## Goal
Rewrite the rows below, putting "screen agent" everywhere "computer-use agent" appears and leaving everything else the same.

## Record excerpts

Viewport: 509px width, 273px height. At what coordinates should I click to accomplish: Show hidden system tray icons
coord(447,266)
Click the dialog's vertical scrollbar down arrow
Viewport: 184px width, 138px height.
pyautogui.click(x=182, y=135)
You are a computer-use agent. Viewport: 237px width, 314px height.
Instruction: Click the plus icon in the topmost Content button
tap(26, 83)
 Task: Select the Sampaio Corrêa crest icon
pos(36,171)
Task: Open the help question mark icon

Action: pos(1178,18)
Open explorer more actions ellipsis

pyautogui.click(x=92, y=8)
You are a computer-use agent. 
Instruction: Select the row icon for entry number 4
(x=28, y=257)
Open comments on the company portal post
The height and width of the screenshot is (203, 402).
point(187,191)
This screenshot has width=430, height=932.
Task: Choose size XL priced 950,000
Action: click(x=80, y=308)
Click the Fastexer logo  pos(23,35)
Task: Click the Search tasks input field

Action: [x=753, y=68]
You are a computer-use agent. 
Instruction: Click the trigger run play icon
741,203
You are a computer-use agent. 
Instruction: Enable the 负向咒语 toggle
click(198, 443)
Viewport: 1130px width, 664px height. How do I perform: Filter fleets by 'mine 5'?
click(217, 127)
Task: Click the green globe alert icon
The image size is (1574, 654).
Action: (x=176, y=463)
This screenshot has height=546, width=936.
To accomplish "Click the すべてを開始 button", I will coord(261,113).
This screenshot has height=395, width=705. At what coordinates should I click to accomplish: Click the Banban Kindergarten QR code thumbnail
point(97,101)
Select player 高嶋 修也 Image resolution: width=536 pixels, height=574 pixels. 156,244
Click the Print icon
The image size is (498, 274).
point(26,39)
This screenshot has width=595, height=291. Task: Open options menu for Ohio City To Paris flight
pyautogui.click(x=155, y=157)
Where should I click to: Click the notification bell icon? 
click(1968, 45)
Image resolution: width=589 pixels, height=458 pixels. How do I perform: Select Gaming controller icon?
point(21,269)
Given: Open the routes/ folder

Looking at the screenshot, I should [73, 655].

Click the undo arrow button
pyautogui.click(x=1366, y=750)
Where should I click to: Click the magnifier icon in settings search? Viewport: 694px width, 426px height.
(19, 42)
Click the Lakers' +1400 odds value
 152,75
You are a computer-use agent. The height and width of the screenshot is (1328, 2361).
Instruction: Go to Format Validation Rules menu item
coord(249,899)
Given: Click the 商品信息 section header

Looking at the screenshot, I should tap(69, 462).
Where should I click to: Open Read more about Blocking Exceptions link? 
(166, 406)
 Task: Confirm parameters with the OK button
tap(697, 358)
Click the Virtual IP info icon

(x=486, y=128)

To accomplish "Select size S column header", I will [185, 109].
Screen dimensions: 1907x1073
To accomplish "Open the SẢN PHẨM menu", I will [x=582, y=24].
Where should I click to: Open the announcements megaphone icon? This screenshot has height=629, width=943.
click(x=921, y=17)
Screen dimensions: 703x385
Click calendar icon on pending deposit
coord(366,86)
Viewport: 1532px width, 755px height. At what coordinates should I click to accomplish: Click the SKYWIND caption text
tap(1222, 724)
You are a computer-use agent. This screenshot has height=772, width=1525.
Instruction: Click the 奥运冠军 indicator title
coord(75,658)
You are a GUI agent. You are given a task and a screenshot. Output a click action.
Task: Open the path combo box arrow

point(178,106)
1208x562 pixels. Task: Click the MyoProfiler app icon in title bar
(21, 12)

## Output below
Viewport: 509px width, 273px height. At what coordinates should I click to accomplish: Show hidden system tray icons
coord(447,266)
Click the dialog's vertical scrollbar down arrow
Viewport: 184px width, 138px height.
pyautogui.click(x=182, y=135)
You are a screen agent. Viewport: 237px width, 314px height.
Instruction: Click the plus icon in the topmost Content button
tap(26, 83)
 Task: Select the Sampaio Corrêa crest icon
pos(36,171)
Task: Open the help question mark icon

Action: pos(1178,18)
Open explorer more actions ellipsis

pyautogui.click(x=92, y=8)
You are a screen agent. 
Instruction: Select the row icon for entry number 4
(x=28, y=257)
Open comments on the company portal post
The height and width of the screenshot is (203, 402).
point(187,191)
This screenshot has width=430, height=932.
Task: Choose size XL priced 950,000
Action: click(x=80, y=308)
Click the Fastexer logo  pos(23,35)
Task: Click the Search tasks input field

Action: [x=753, y=68]
You are a screen agent. 
Instruction: Click the trigger run play icon
741,203
You are a screen agent. 
Instruction: Enable the 负向咒语 toggle
click(198, 443)
Viewport: 1130px width, 664px height. How do I perform: Filter fleets by 'mine 5'?
click(217, 127)
Task: Click the green globe alert icon
The image size is (1574, 654).
Action: (x=176, y=463)
This screenshot has height=546, width=936.
To accomplish "Click the すべてを開始 button", I will coord(261,113).
This screenshot has height=395, width=705. At what coordinates should I click to accomplish: Click the Banban Kindergarten QR code thumbnail
point(97,101)
Select player 高嶋 修也 Image resolution: width=536 pixels, height=574 pixels. 156,244
Click the Print icon
The image size is (498, 274).
point(26,39)
This screenshot has width=595, height=291. Task: Open options menu for Ohio City To Paris flight
pyautogui.click(x=155, y=157)
Where should I click to: Click the notification bell icon? 
click(1968, 45)
Image resolution: width=589 pixels, height=458 pixels. How do I perform: Select Gaming controller icon?
point(21,269)
Given: Open the routes/ folder

Looking at the screenshot, I should [73, 655].

Click the undo arrow button
pyautogui.click(x=1366, y=750)
Where should I click to: Click the magnifier icon in settings search? Viewport: 694px width, 426px height.
(19, 42)
Click the Lakers' +1400 odds value
 152,75
You are a screen agent. The height and width of the screenshot is (1328, 2361).
Instruction: Go to Format Validation Rules menu item
coord(249,899)
Given: Click the 商品信息 section header

Looking at the screenshot, I should tap(69, 462).
Where should I click to: Open Read more about Blocking Exceptions link? 
(166, 406)
 Task: Confirm parameters with the OK button
tap(697, 358)
Click the Virtual IP info icon

(x=486, y=128)

To accomplish "Select size S column header", I will [185, 109].
Screen dimensions: 1907x1073
To accomplish "Open the SẢN PHẨM menu", I will [x=582, y=24].
Where should I click to: Open the announcements megaphone icon? This screenshot has height=629, width=943.
click(x=921, y=17)
Screen dimensions: 703x385
Click calendar icon on pending deposit
coord(366,86)
Viewport: 1532px width, 755px height. At what coordinates should I click to accomplish: Click the SKYWIND caption text
tap(1222, 724)
You are a screen agent. This screenshot has height=772, width=1525.
Instruction: Click the 奥运冠军 indicator title
coord(75,658)
You are a GUI agent. You are given a task and a screenshot. Output a click action.
Task: Open the path combo box arrow

point(178,106)
1208x562 pixels. Task: Click the MyoProfiler app icon in title bar
(21, 12)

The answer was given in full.